— DIRECTIVE —
Rewrite the entries below with "info circle icon" changed to "info button" and everything else left as it is.

— ENTRIES SUPPLIED —
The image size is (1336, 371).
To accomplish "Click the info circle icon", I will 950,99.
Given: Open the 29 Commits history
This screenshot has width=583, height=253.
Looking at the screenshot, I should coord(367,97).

— ANSWER BELOW —
The image size is (1336, 371).
To accomplish "Click the info button", I will 950,99.
Given: Open the 29 Commits history
This screenshot has width=583, height=253.
Looking at the screenshot, I should coord(367,97).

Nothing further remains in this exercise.